__EXCERPTED PASSAGE__.
Asteroids: assessing the risk

Comunicato Stampa disponibile solo in lingua originale. 

30 June 2016

A thick red line snakes across Earth’s surface – a ‘risk corridor’ for the possible impact of an asteroid, based on its observed trajectory through space.

Researcher Clemens Rumpf has been working on a software system called ARMOR, Asteroid Risk Mitigation and Optimization Research tool, to model potential asteroid impact sites and their consequences for humanity.

Today, Asteroid Day 2016, finds him in the midst of a three­month visiting researcher assignment to ESA’s Advanced Concepts Team thinktank, which is well acquainted with asteroid deflection research.

“I’ve been working on ARMOR as part of my PhD research at the University of Southampton,” explains Clemens. “Asteroid risk assessment currently relies on the Torino and Palermo scales, but these are abstract numbers that don’t communicate practical consequences of an impact.

“ARMOR attempts to express the results of an asteroid impact in a way that is directly comparable to other natural disasters, using the same methodology that governments already employ. In the case of flooding, for instance, once past a certain risk threshold, the decision is made to deploy responders and build up sandbags.

__INFORMATION SUPPLIED__.
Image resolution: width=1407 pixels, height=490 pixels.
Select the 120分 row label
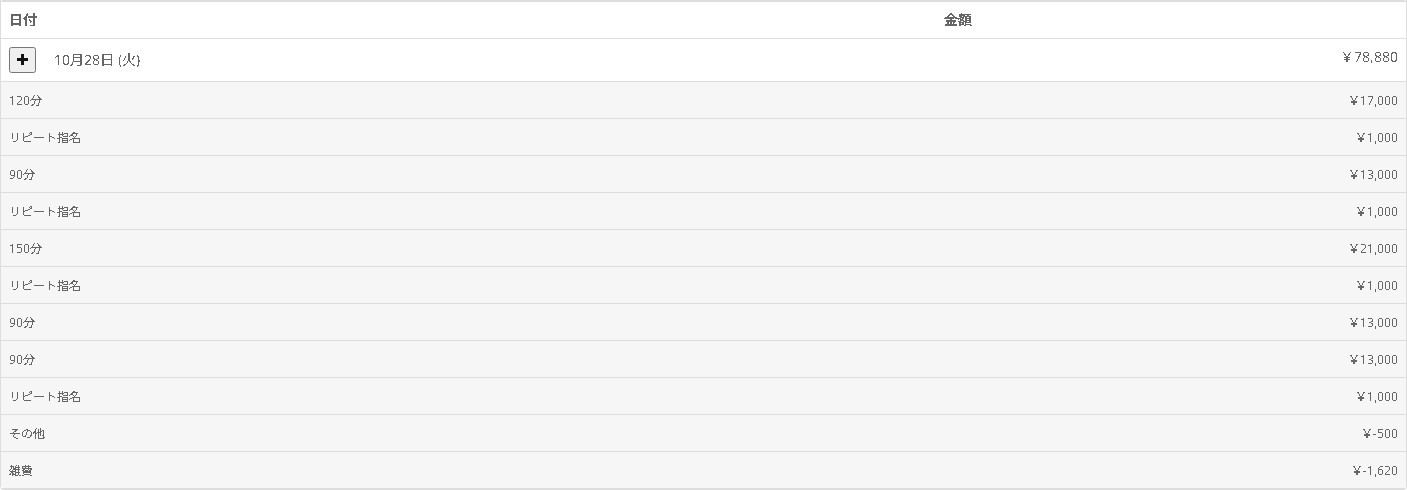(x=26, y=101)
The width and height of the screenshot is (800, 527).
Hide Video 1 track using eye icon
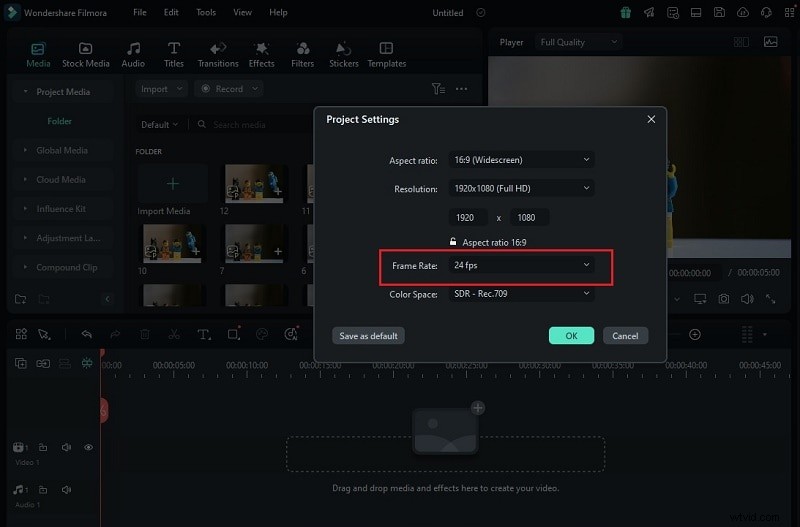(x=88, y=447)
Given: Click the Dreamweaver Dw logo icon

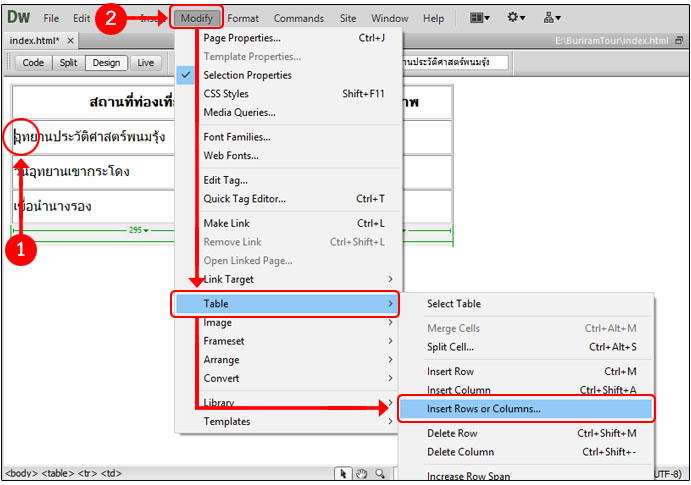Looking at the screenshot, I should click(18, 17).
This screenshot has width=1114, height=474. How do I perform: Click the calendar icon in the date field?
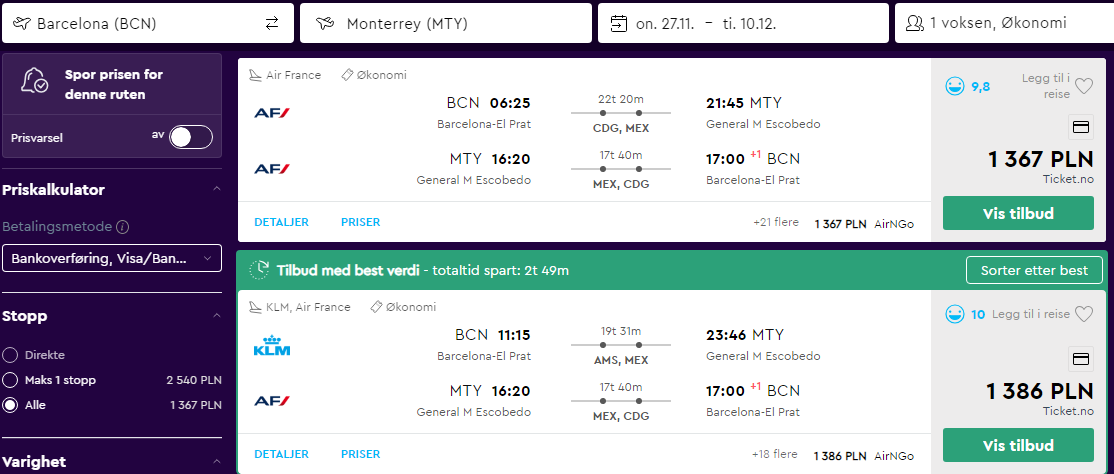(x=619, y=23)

__DIRECTIVES__.
A. Please translate this sentence from the asteroid risk article into Spanish: "A thick red line snakes across Earth’s surface – a ‘risk corridor’ for the possible impact of an asteroid, based on its observed trajectory through space."
B. Carry on the article about assessing asteroid risk, starting right after its final sentence about deploying responders and building up sandbags.

__ANSWERS TO THE PROBLEMS__.
A. Una gruesa línea roja serpentea por la superficie de la Tierra: un «corredor de riesgo» para el posible impacto de un asteroide, basado en su trayectoria observada a través del espacio.

B.
“For asteroids, the appropriate response might be to allocate extra telescope time to narrow down our uncertainty about the asteroid orbit, or actually despatch a space probe to observe it locally to rule out any threat, or, ultimately, plan out a deflection operation of the kind ESA’s proposed Asteroid Impact Mission will participate in.”

The fundamental risk equation – as adopted by government policy­makers – equals ‘probability’ (how likely is the event to happen?) multiplied by ‘exposure’ (how much of a populated area would be exposed to the event?) and then ‘vulnerability’ (how violent would the event actually be?). ARMOR can produce results to this equation for observed Near­Earth Objects, expressed in terms of expected casualties, for potential impacts up to a century into the future.

“Our collective exposure and vulnerability to an asteroid strike can be very high, with severe consequences during a large impact event, but there is a generally low impact probability, with a low frequency of large­scale asteroid impacts across history. Thus, risk of large impacts is relatively low on an everyday basis.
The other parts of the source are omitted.